At the time, I didn’t think too much of it, largely chalking it up to the team adding multiple defensemen and wanting to acclimate them to the team. They ran it that night and played very well. They ran it again the next game against the Canucks and struggled, to put it nicely.
In the following game against the New Jersey Devils, the Leafs recalled forward reinforcements in Holmberg and Steeves, but both did very little – Holmberg even took a bad penalty – and both were out of the lineup by the time the Leafs played the Oilers again as they returned to 11/7.
The Leafs played a good response game and beat the Oilers, and a few days after Keefe had time to sit on it, he remarked:
“We’ve played some of our best hockey here with 11 and 7. You know I go back and look at our road trip, we played 12 and 6 in Edmonton which was probably the worst we played on our trip… And then we played 11 and 7 versus Calgary and that was the best we played… We might discover through this that we might be better with 11 and seven… Lightning went 11 and seven through two Stanley Cup runs.”
I’m still not sold that this is something the Leafs will regularly run with at playoff time. After all, the Tampa Bay Lightning teams Keefe mentioned went with 11/7 in eight out of 25 playoff games the first year they won the Cup and a measly three games the second year. Let’s not blow it out of proportion; they by and large won playoff games running a conventional 12/6 lineup.
On the flip side, where there’s smoke, there is fire. Not only do Keefe’s comments indicate he is liking it, but they have deployed this lineup configuration in four of their last five games, and in two of those games, all 12 of their forwards were available.
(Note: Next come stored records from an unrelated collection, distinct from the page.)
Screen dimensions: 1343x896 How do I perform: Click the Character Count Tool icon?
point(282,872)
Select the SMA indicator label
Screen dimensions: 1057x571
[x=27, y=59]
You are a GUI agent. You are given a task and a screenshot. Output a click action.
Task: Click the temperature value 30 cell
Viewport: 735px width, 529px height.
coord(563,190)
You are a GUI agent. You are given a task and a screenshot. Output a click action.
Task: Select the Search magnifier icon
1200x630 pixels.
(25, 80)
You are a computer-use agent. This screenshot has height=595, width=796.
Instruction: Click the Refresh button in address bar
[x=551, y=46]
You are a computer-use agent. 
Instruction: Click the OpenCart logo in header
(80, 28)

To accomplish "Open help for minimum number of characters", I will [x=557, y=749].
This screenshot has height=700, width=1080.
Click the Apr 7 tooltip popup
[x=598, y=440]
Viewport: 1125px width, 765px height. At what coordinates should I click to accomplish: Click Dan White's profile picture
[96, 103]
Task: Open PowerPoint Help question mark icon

It now warrants some more in-depth discussion.
The pros of 11/7
First off, what are the benefits?
The obvious one: The team can easily play its top players more as it’s easier to slide them on for extra shifts with third and fourth-line players. The coach doesn’t have to bench anyone to do it.
Marner taking a shift with, say, Sam Lafferty and Calle Jarnkrok against a third defense pairing is a matchup that the Leafs can exploit. Since Keefe took over behind the bench, he has never passed up an opportunity to play his top players as much as possible. If anything, he has gone out of his way to do so.
Even if we include the game against New Jersey where the Leafs dressed 12/6, over the past five games overall, all of Mitch Marner, Auston Matthews, William Nylander, and John Tavares are averaging at least a minute more ice time per game than their season averages.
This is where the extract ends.